Каждый из этих уставов, фиксируя общие, сущностные требования, предъявляемые войной и военной службой к военнослужащим и армии в целом, отражает взгляды, характерные для определенного исторического этапа развития средств и методов вооруженной борьбы. Уроки очередной победоносной или проигранной войны, личностные особенности верховного вождя, от которого зависит принятие устава, наконец, состояние умов общества, из которого армия черпает пополнения для своих рядов, отражаются в воинских уставах. Поэтому боевые и полевые уставы, являясь фактически летописью вооруженных сил, помогают лучше понять состояние общественного сознания в государстве, в армии и на флоте, выявить предпосылки побед и уяснить причины неудач в войнах и сражениях. Поэтому темы, посвященные изучению уставов, а лучше – сравнительному анализу текстов отечественных и зарубежных уставов – целесообразно включать в программы дисциплин «Военная история» и «История военного искусства», изучающихся в процессе подготовки военных руководителей.

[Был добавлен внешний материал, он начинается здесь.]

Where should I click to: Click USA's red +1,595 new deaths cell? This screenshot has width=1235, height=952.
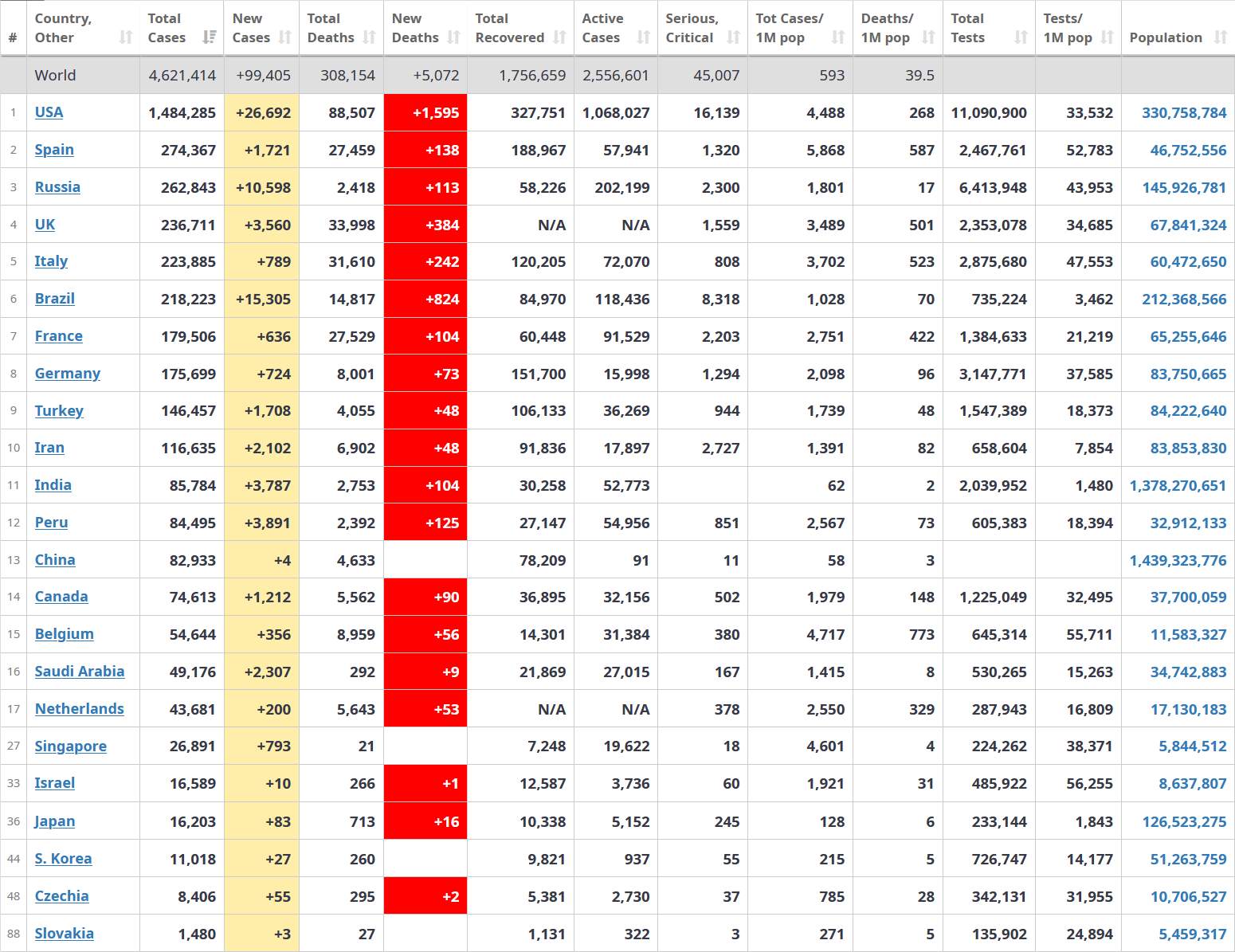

Воинские уставы прошлых эпох – отнюдь не мертвая буква, представляющая интерес только для исследователя и любителя старины. Они по сей день снабжают актуальными рекомендациями по воспитанию у современных военнослужащих воинского духа, который, как учит нас история, является осязаемым залогом победы.
В исследовании, предпринятом с целью извлечь полезные для Российской армии исторические уроки, дискурсивному анализу подвергались тексты отечественных и некоторых зарубежных боевых и полевых уставов. Проекты уставов и наставлений не вошли в круг анализируемых источников.
Автор выражает глубокую благодарность Елене Юрьевне Голубевой за помощь и поддержку в работе над монографией; кандидату педагогических наук доценту полковнику Сергею Ивановичу Дьякову (МВАА), кандидату исторических наук Евгению Ивановичу Юркевичу (ВИМАИВиВС), кандидату педагогических наук доценту Евгению Алексеевичу Носову (ВУНЦ ВМФ), кандидату филологических наук Анне Евгеньевне Шаповаловой (ВУНЦ ВМФ) за любезно предоставленные материалы, без которых не могла бы состояться эта книга.
Глава 1. Воинские уставы Московского царства и Российской Империи
Воинские уставы Московского государства
Первыми уставами, посвященными организации если не регулярного, то правильно устроенного войска, были, как известно, «Устав ратных, пушечных и других дел, касающихся до воинской науки» (1607) и «Ученье и хитрость ратного строения пехотных людей» (1647)[1]. Несмотря на то, что в целом они представляли собой переводные сочинения, в них уже содержатся указания переводчиков и составителей на цель и смысл воинской службы, опосредованно предъявляющие требования к морально-боевым качествам воинских людей.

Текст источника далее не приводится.